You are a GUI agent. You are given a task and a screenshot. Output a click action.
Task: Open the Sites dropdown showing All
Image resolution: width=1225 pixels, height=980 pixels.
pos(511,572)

...

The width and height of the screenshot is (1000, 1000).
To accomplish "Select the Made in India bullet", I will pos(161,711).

▶ What needs to be done
Find how many lines of the records hold the string "screenshot", then give that number by itself.

▶ Reply
2